A team of astronomers from the Onsala Space Observatory and Chalmers discovered seven previously unknown in excess of the new stars in the galaxy age of 250 million years. Never before so many new stars above was not detected at the same time and in the same galaxy. Discovery confirmed the long-standing assumption of astronomers that the galaxies that are the most effective plants for the production of stars in the universe are also the birthplace of super novas.
The astronomers used a worldwide network of radio telescopes in five countries, including Sweden, in a similar way to create extremely sharp images of the galaxy Arp 220. Scientists observed by nearly 40 radio behind the center of the galaxy Arp 220. These radio sources are hidden behind thick layers of dust and gas and invisible to conventional telescopes. To determine the nature of these radio sources, the scientists made measurements at different wavelengths of radio waves and see how they have changed through the years.
"With all these in place, we can now be certain that all seven of these sources are supernovae: stars that have formed in the last 60 years" - said Fabien Batezhat (Fabien Batejat), the main author of the article about the opening. So many supernovae have never before been found in one galaxy. The number, however, corresponds to how fast the star formed Arp 220.
"In Arp 220, we see far more supernovae than in our galaxy. According to our calculations, the star is formed in Arp 220 once every quarter of the year. For the Milky Way, is characterized by only one supernova per century" - said Rodrigo Parra (Rodrigo Parra), an astronomer from the European Southern Observatory in Chile.

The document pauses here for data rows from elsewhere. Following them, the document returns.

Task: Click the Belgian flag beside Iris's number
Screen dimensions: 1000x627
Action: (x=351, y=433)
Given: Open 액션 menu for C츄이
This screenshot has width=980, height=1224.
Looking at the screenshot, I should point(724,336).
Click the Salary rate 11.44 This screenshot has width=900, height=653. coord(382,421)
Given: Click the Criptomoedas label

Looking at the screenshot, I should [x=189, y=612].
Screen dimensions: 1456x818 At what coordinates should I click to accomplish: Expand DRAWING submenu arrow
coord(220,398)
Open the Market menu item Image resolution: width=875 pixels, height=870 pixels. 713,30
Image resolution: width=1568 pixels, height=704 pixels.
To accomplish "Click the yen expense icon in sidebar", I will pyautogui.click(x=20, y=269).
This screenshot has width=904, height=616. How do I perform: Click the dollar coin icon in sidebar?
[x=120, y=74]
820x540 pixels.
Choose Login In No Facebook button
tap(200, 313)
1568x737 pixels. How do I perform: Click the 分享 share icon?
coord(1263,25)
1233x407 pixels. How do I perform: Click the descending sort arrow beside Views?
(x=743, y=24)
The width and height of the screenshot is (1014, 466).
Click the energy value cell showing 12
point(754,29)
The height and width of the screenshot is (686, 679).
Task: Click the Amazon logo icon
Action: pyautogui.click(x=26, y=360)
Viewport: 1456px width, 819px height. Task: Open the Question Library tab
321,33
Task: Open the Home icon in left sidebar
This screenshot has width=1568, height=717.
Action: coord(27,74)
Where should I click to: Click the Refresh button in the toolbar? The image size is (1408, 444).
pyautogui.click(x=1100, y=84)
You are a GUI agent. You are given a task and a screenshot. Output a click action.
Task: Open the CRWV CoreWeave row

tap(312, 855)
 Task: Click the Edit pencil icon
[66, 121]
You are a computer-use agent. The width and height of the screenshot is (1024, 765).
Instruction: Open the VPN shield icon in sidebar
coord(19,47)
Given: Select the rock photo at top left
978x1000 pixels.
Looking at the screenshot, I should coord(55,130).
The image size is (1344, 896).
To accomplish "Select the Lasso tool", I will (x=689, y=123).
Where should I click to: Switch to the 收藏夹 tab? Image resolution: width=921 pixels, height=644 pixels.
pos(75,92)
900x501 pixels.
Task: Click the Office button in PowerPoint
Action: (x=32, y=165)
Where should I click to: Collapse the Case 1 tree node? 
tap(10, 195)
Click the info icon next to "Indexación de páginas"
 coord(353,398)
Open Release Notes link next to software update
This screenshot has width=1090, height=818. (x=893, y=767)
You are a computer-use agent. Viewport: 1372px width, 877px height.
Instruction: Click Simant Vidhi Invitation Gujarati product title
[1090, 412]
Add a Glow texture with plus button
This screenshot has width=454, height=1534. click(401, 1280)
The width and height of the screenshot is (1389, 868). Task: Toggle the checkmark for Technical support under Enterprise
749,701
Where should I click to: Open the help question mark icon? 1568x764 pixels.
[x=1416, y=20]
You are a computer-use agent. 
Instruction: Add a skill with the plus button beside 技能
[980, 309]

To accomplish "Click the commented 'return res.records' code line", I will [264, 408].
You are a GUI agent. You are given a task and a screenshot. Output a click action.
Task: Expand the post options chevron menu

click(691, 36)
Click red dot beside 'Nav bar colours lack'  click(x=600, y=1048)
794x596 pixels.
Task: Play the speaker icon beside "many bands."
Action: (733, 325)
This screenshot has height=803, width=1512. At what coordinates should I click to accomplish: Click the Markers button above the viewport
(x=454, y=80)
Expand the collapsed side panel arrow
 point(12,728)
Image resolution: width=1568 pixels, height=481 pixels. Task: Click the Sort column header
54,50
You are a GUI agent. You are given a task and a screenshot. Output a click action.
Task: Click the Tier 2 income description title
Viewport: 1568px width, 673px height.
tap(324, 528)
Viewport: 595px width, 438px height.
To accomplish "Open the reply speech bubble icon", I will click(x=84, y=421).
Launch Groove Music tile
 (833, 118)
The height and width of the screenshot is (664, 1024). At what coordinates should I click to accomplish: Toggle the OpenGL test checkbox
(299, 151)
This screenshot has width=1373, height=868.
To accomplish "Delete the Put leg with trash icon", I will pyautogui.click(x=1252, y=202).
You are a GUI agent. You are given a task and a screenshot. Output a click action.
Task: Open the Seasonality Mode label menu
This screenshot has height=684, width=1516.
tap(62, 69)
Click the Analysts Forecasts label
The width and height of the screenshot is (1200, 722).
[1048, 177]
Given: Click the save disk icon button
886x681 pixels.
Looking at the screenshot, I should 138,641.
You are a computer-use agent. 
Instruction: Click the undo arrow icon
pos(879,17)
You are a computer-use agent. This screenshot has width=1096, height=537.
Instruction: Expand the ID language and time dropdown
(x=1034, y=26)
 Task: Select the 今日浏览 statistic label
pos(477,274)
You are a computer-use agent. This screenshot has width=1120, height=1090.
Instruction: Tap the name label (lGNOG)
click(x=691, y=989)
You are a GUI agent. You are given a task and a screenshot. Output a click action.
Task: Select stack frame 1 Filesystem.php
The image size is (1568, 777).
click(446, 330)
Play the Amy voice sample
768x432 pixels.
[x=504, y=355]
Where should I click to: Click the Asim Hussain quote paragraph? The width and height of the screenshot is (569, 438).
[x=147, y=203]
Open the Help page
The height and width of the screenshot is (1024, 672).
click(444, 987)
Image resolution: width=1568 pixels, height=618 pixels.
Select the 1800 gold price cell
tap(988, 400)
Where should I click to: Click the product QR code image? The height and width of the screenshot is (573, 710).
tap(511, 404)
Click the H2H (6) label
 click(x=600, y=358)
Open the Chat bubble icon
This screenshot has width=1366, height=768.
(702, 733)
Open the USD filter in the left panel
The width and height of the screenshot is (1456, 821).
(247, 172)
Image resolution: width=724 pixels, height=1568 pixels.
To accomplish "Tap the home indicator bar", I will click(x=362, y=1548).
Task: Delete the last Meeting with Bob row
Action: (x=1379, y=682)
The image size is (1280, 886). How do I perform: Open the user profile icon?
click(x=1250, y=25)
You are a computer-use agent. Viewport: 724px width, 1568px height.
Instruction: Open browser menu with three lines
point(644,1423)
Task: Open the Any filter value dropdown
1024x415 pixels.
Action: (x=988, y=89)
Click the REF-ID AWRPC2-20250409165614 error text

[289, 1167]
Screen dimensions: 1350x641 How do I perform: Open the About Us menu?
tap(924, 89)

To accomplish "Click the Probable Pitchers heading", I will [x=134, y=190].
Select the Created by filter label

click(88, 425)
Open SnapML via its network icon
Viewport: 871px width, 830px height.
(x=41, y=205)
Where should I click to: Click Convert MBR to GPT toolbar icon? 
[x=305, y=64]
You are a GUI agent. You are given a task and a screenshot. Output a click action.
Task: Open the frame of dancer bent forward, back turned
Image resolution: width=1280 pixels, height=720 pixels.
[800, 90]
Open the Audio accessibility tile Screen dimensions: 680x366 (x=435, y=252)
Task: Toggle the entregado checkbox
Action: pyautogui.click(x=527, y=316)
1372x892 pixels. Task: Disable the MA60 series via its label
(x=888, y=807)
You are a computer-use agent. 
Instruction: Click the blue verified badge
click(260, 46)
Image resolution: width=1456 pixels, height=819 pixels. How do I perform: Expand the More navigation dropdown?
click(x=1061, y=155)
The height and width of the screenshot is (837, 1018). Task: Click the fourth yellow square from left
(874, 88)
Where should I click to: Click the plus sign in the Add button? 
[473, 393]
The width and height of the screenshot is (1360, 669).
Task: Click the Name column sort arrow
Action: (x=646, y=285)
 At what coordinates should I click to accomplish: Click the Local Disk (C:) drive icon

John Conway (John Conway), observational astronomy professor at Chalmers and deputy director of the Onsala Space Observatory said in a statement: "The galaxy Arp 220 is well known as the place is very efficient formation of stars. Now we have been able to show that star factories like this are also plants for the production of super novas. "
Radio sizes also help researchers better understand how radio waves are generated in supernovae and their remnants. "Our measurements show that the self-magnetic area over the new star itself and causes the radio emission, rather than the magnetic field, located in the galaxy around it" - said Fabien Batezhat. The results of the study will be published in the October issue of the journal "Astrophysical Journal".
In a research team of astronomers were Fabien Batezhat, John Conway and Ross Hurley of Onsala Space Observatory at Chalmers, and Rodrigo Parra from the European Southern Observatory (ESO), Philip Diamond, Colin Lonsdale Heystek of the Observatory in the United States. The observations were made using telescopes that belong to the European VLBI Network with a network of VLBA. This network is a set of ten radio telescopes, relaying information from the State of Hawaii to the Virgin Islands in the U.S. and maintained by the National Radio Astronomy Observatory.